A veces el poema nos trae ecos vallejianos, de esos niños para quienes el juego es, asimismo, un encuentro con la muerte, esas “memorias/ dobladoras de penas” sobre las que alertan los mayores en el poema III de Trilce. Nos confiesa la voz poética: “un día llovió tanto en mi infancia que hicimos barcos de papel y los /pusimos en el río de la calle, fue la única vez en ese pueblo aterrado” (el énfasis es mío 15). En la infancia parecen esconderse, bajo una suerte de código, las posibles formas de la ausencia. El recuerdo anecdótico “inunda” el poema porque la infancia no da cuenta solo de un estado biológico y síquico, sino que deviene un lugar, un locus de catástrofes. ¿Qué significa llover en la infancia sino una forma memorable y atávica del terror? Aquello “aterrado” vuelve en otros poemas a dar cuenta de una unción inescrutable entre la “tierra” y el “terror”. Lo que “aterra” es algo que está metido en la “tierra,” por eso el poeta tiene que ser ese “perro” que escarba el terror de la tierra y lo destierra: “levantemos la tierra de la tierra, / abajo está la carne, / casi viva, casi trémula, para acabar con la tristeza, con la jodidez” (33). Como Vallejo en Trilce, Hernández en Los perros locos recurre a los neologismos para darles vida a esas palabras que ya son casi cadáver. Términos como “jodidez,” “aterradero,” (“el aterradero se traga sus lágrimas de tanta sed que hay” 33), “rompidez” (“brilla la rompidez cuajada de piedrecitas parecidas a los recuerdos”31) y “jodidencia” (“desde la jodidencia / todos los trenes pasan tan lejos”31), no son sino ladridos, “charcos de tinta” (24), pasos al tanteo que intentan atenuar la ceguera total con la que venimos al mundo. Las palabras, cuando se dicen así, “caninamente”, pueden echar algo de luz en el camino; eso parece decirnos esta escritura.
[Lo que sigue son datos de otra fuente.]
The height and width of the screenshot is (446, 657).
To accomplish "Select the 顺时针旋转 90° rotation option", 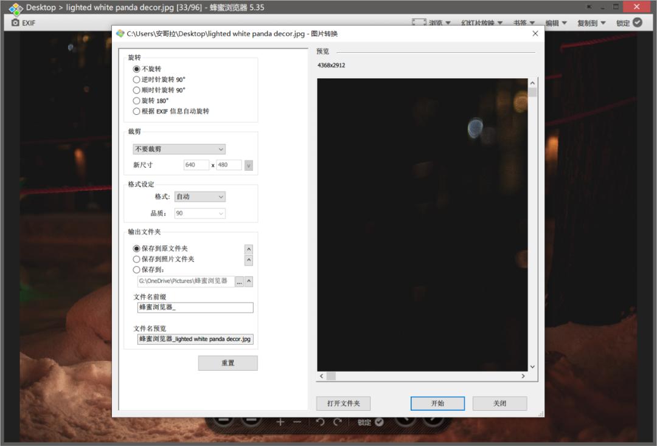I will [x=136, y=90].
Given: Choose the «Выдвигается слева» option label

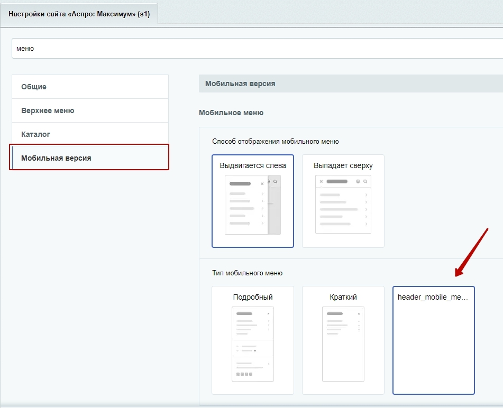Looking at the screenshot, I should (x=253, y=165).
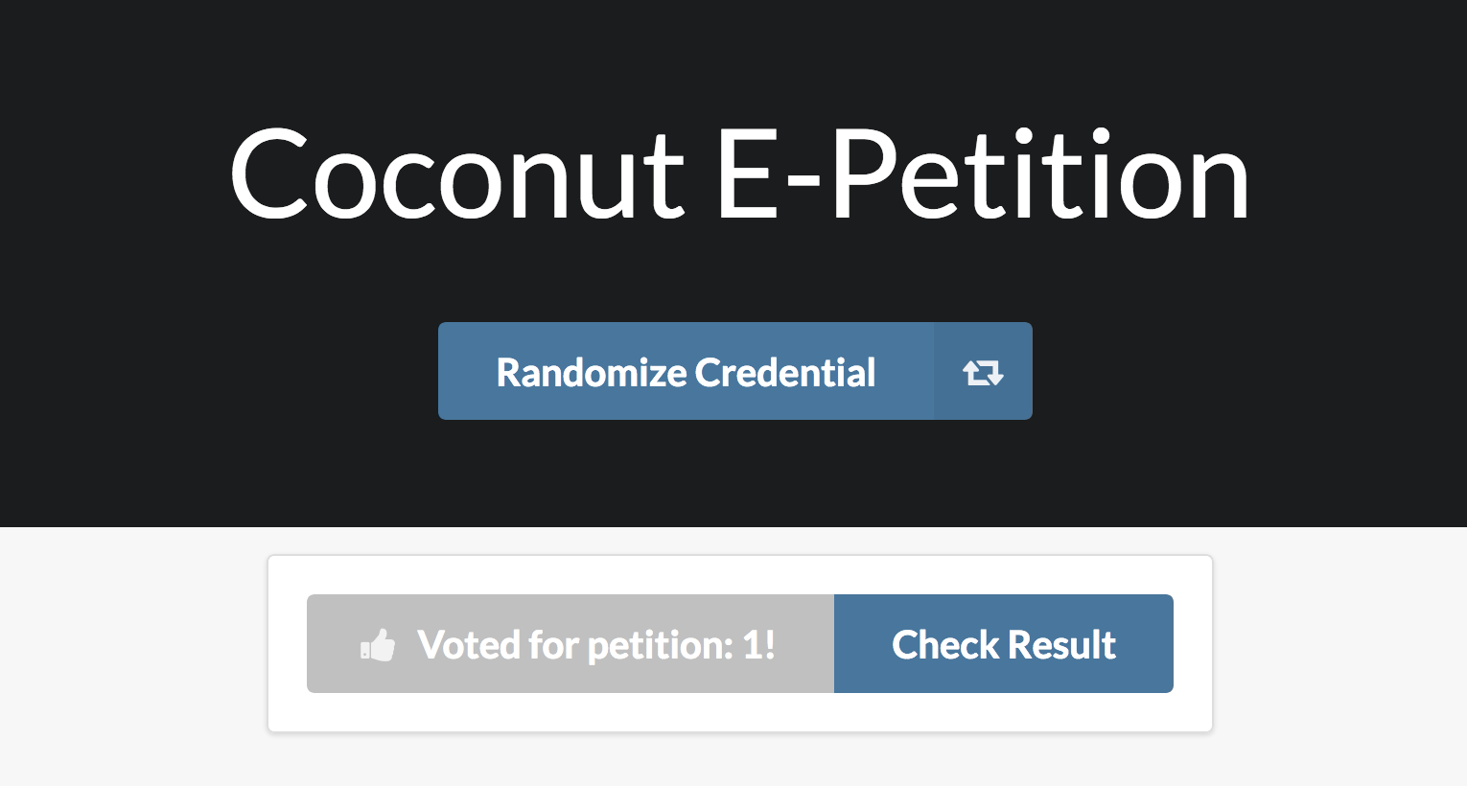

Casi no hay puntuación en este poemario, la única recurrente y constante puntuación es la coma. La coma trabaja en los poemas como “el sol trabaja” (28): despacio, constantemente, dándonos la ilusión del horizonte (“canté como los horizontes” 53, nos dirá casi al final del libro). Por acumulación, va calentando las visiones, dando luz al poema para que el perro, poeta ciego, pueda escarbar: “quería que me devolvieras los naranjales, el asombro, la luz, el canto del día, el fuego de las piraguas, el perfume de gata del asombro, los jardines de tatuajes de gemidos de pájaros de olvido, ira, follaje y tígeres de voz del viento.” (19) Y en ese rehacer caninamente el mundo nos enseña, también a nosotros, nuevos recorridos para seguir “con la madrugada entre los brazos” (31) y cantar “como los horizontes.”

 

Silvia Goldman, uruguaya, radicada en Estados Unidos desde hace quince años. Poemas y artículos académicos suyos han sido publicados en revistas literarias de Latinoamérica, Estados Unidos y Europa. En el 2008 publicó su primer libro de poemas titulado Cinco movimientos del llanto (Ediciones de Hermes Criollo, Montevideo). En el 2016, la editorial Cardboardhouse Press publicó No-one Rises Indifferent to Sorrow, una selección de los poemas contenidos en la primera sección de dicho libro y traducidos al inglés por Charlotte Whittle. Es doctora en Estudios hispánicos por la Universidad de Brown y docente universitaria.